Odwrócił się i spojrzał na ledwie widoczną w mroku sylwetkę dziewczyny i na miecz połyskujący blado w jej dłoniach.

— Nie — powiedział. Po chwili usiadł obok niej zmęczony wsłuchiwaniem się w tony znanej ymriskiej ballady, którą tajemniczy harfista tak niewprawnie grał.

— Wolałbym, żeby nękał mnie swą grą lepszy harfista — mruknął zgryźliwie i wziął miecz od Raederle. — Ja będę czuwał.

— Nie zostawiaj mnie tu samej — poprosiła, czytając w jego myślach.

— Dobrze — westchnął.

Położył sobie miecz na kolanach i wpatrywał się z napięciem w klingę, z której blask księżyca krzesał zimne ognie, dopóki harfa nie ucichła. Dopiero wtedy odetchnął z ulgą.


* * *

Od tej pory Morgon słyszał harfę każdej kolejnej nocy. Odzywała się o najdziwniejszych porach, zazwyczaj kiedy siedział i nasłuchiwał. Jej tony docierały do niego na granicy słyszalności; Raederle nie zakłócały snu.
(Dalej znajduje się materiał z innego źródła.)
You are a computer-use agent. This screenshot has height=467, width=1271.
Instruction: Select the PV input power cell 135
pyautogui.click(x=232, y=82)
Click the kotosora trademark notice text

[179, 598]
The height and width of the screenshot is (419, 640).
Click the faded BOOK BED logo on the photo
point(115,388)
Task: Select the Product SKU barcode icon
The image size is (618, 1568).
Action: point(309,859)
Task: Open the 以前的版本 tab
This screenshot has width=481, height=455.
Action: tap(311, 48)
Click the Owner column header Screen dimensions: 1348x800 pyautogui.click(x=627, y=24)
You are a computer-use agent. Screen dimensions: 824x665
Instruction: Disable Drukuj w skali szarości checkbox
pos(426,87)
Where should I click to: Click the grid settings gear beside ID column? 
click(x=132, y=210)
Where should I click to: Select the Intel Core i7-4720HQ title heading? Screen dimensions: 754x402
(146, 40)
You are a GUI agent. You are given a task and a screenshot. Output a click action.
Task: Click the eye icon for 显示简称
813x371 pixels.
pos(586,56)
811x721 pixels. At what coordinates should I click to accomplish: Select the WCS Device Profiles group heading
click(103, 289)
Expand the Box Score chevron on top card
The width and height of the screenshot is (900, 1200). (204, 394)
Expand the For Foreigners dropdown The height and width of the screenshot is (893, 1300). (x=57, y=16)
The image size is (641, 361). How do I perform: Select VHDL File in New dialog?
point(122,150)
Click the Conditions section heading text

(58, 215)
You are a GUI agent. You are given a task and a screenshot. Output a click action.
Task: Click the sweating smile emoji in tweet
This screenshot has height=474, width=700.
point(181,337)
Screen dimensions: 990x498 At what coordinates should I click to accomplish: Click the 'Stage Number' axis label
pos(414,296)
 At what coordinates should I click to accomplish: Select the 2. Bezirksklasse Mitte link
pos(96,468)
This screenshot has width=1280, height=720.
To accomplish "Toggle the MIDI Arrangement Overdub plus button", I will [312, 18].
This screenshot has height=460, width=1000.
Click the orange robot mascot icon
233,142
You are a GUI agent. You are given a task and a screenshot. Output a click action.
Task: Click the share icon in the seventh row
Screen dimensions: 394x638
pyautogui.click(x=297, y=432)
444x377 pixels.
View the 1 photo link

Czasami słyszał ją we śnie, a wtedy budził się zdrętwiały, zlany potem, i mrugając półprzytomnie, powracał wolno z ciemności sennych w rzeczywiste, w żadnej z nich nie znajdując ucieczki przed natrętną muzyką. Pewnej nocy poszedł szukać harfisty, ale zabłądził między drzewami. Wracając nad ranem do obozu pod postacią wilka, spłoszył konie, a krąg ognia, którym otoczyła je Raederle, omal nie osmalił mu sierści.

Im dłużej podróżowali, tym bardziej dłużyła im się monotonna droga przez zwartą puszczę. Morgon analizował bez ustanku zasłyszane strzępy rozmów, wyrazy twarzy napotykanych ludzi, odgłosy przed i za nimi, spojrzenia, którymi od czasu do czasu obrzucały ich przelatujące ptaki. Jego niepokój rósł. Usiłował obserwować drogę przed i za sobą jednocześnie, wypatrując harfisty, koniokradów, zmiennokształtnych. Raederle słuchał jednym uchem. Kiedy pewnego razu w ogóle przestała się odzywać, uświadomił to sobie dopiero po wielu godzinach. Caithnard było już daleko i ruch na drodze zmniejszył się. Zdarzało się, że przez wiele mil nikogo nie spotykali. Ale upał nie folgował, a każdy obcy pojawiający się na drodze wzbudzał od razu podejrzenia. Jednak noce, jeśli nie liczyć natrętnych dźwięków harfy, upływały im spokojnie. W dniu, w którym Morgon uznał wreszcie, że są bezpieczni, stracili konie.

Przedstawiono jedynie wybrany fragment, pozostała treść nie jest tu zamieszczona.